Parágrafo único. A Caixa Econômica Federal - CEF será o agente gestor do Programa.
Art. 2º Para a operacionalização do Programa nesta Medida Provisória, fica a CEF autorizada a criar um fundo financeiro com o fundo exclusivo de segregação patrimonial e contábil dos haveres financeiros e imobiliários destinado ao Programa.
§ 1º O fundo que se refere o caput ficará subordinado à fiscalização do Banco Central do Brasil, devendo sua contabilidade sujeitar-se às normas do Plano Contábil das Instituições do Sistema Financeiro Nacional – COSIF.
§ 2º O patrimônio do fundo a que se refere o caput será constituído pelos bens e direitos adquiridos pela CEF no âmbito do Programa instituído nesta Medida Provisória.

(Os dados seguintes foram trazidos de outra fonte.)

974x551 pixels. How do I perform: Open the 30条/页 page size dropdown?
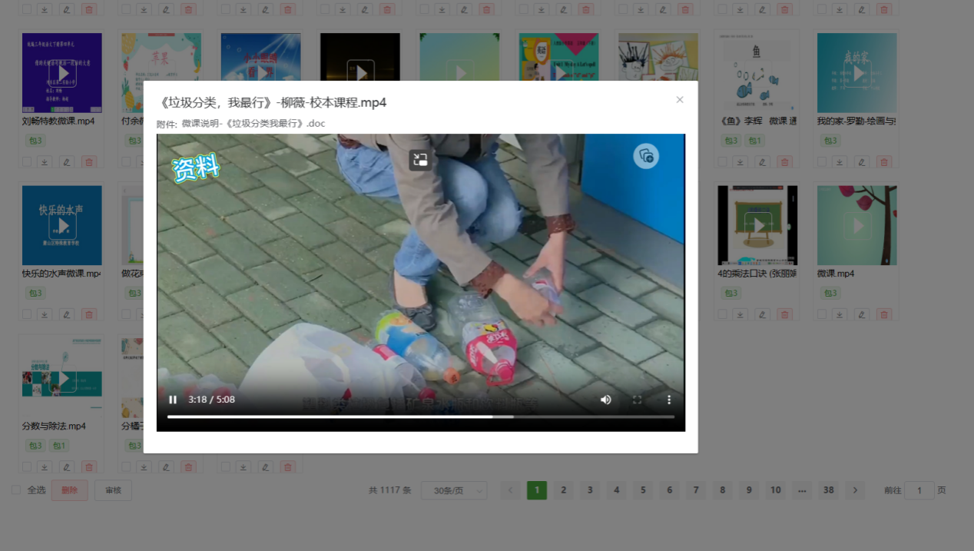point(459,490)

§ 3º Os bens e direitos integrantes do patrimônio do fundo a que se refere o caput, em especial os bens imóveis mantidos sob a propriedade fiduciária da CEF, bem com seus frutos e rendimentos, não se comunica com o patrimônio desta, observadas, a tais bens e direitos, as seguintes restrições:
I - não integram o ativo da CEF;
II - Não respondem direta ou indiretamente por qualquer obrigação da CEF;
III - Não compõe a lista de bens e direitos da CEF, para efeito de liquidação judicial que extrajudicial;
IV - Não pode ser dados em garantia de débito de operação da CEF;
V - Não são passíveis de excussão por credores da CEF, por mais privilegiados que possam ser;
VI - Não podem ser constituídos quaiquer ônus reais sobre os imóveis.

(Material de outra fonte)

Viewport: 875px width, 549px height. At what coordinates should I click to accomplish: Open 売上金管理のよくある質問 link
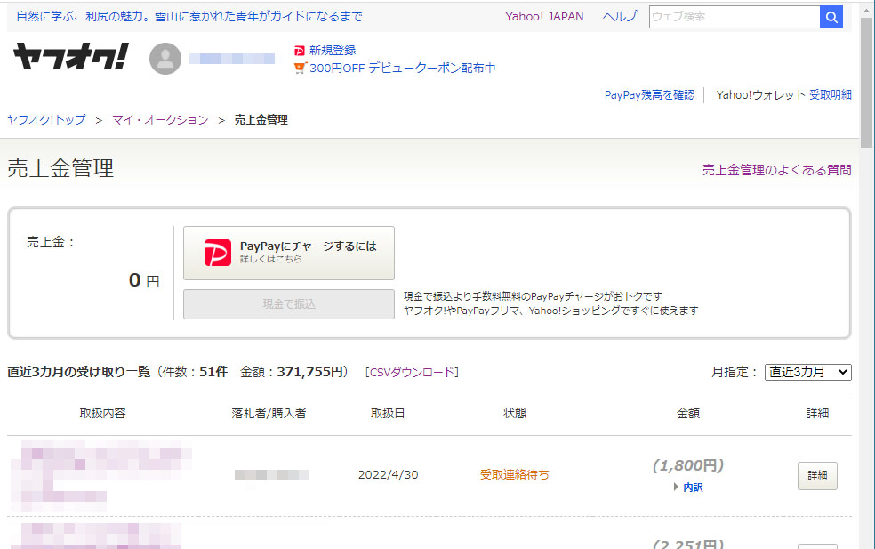click(776, 170)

§ 4º No título aquisitivo a CEF fará constar as restrições enumeradas nos incisos I a VI e destacará que o bem adquirido constitui patrimônio do fundo a que se refere o caput.
§ 5º No registro de imóveis, serão averbada as restrições e o destaque referido no parágrafo anterior.
§ 6º A CEF fica dispensada da apresentação de certidão negativa de débitos, expedida pelo Instituto Nacional do Seguro social – INSS, e da Certidão Negativa de Tributos e Contribuições administradas pela Secretaria da Receita Federal, quando alienar imóveis integrantes do patrimônio do fundo a que se refere o caput.
§ 7º A alienação dos imóveis pertencentes ao patrimônio do fundo a que se refere o caput será efetiva diretamente pela CEF, constituindo o instrumento de alienação documento hábil para cancelamento, perante o Cartório de Registro de Imóveis, das averbações pertinentes às retrações e destaque de que tratam os §§ 3º e 4º.
Art. 3º Para atendimento exclusivo às finalidades do Programa instituído nesta Medida Provisória, fica a CEF autorizada a:
I - utilizar os saldos disponíveis dos seguintes Fundos e Programas em extinção:
a) Fundo de Apoio ao Desenvolvimento Social – FAZ, criado pela Lei nº 6.168, de 9 de dezembro de 1974;
b) Fundo de Investimento Social – FINSOCIAL, criado pela Lei nº 1.940, de 25 de maio de 1982;
c) Programa de Difusão Tecnológica para Construção de Habitação de Baixo Custo PROTECH, criado por Decreto de 28 de julho de 1993; e
e) Fundo de Desenvolvimento Social – FDS, a que se refere o Decreto nº 103, de 22 de abril de 1991;
II - contratar operação de crédito junto ao Fundo de Garantia do Tempo de Serviço – FGTS, até o limite de R$2.450.000.000,00 (dois bilhões, quatrocentos e cinqüenta milhões de reais), na forma e condições estabelecidas pelo Conselho Curador do FGTS.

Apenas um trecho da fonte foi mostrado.